Por eso conviene ser prudente con la fecha. Algunas referencias populares hablan del “castillo de los moros” o de un posible origen árabe, pero las fuentes disponibles no permiten afirmar con seguridad que los restos actuales correspondan exactamente al siglo XII.

La fórmula más segura sería hablar de una antigua fortaleza medieval o de los restos del Castillete. El interés patrimonial está ahí, pero sin forzar una datación que no aparece claramente documentada en las fuentes consultadas.

Su ubicación permite entender por qué aquel cerro fue elegido. Desde la parte superior se controla el caserío, los caminos y los pasos naturales abiertos entre las montañas. La Picota recuerda que esta zona funcionó durante siglos como territorio de comunicación, vigilancia y frontera.

La subida a la fortaleza no es la única forma de acercarse al paisaje. Boniches cuenta con el sendero PR-CU 66, El Rodenal de Boniches, una ruta circular de unos 15,5 kilómetros que atraviesa algunos de los parajes más representativos del término municipal.

El recorrido permite acercarse al Pozo de las Mulas, al Troqueadero o Traqueiro, a las formaciones de La Obradá, el Ceñajo del Arte y Las Cabezas, dos cerros catalogados como Lugar de Interés Geológico.

El nombre de la ruta procede precisamente del rodeno, la arenisca rojiza que domina buena parte del entorno.
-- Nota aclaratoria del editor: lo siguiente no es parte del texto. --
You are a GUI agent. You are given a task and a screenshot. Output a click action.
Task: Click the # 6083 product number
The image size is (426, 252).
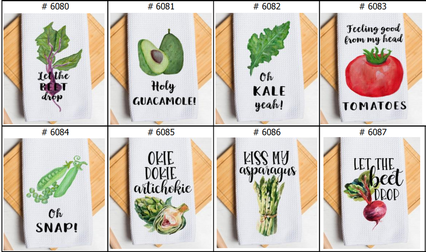point(373,6)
Senderos de Cuenca describe un paisaje marcado por montes de pinar, hoces, barrancos, elevaciones y pequeñas vegas junto a los cursos de agua.

Vestal Etnografía explica que estas areniscas tienen origen triásico y son responsables de la presencia de suelos silíceos y ácidos, donde prosperan especies como el pino rodeno, conocido científicamente como Pinus pinaster.

El río Cabriel añade otra capa al paisaje. En torno a sus riberas aparecen pozas, saltos, antiguos molinos y recuerdos de oficios ligados al agua, la madera, la resina, la ganadería o el carboneo, actividades que durante generaciones sostuvieron la vida local.

Boniches no ofrece un casco monumental repleto de palacios restaurados. Su fuerza está en una imagen más discreta: una iglesia parroquial, arquitectura serrana, pinares, rocas rojas y una fortaleza incompleta que sigue marcando la silueta del pueblo.

Para Víctor Muñoz, ese rincón tiene además un valor familiar. La placa que prepara el Ayuntamiento no solo reconoce a un futbolista internacional, sino también a alguien que conserva una relación afectiva con un municipio pequeño y orgulloso de verlo crecer.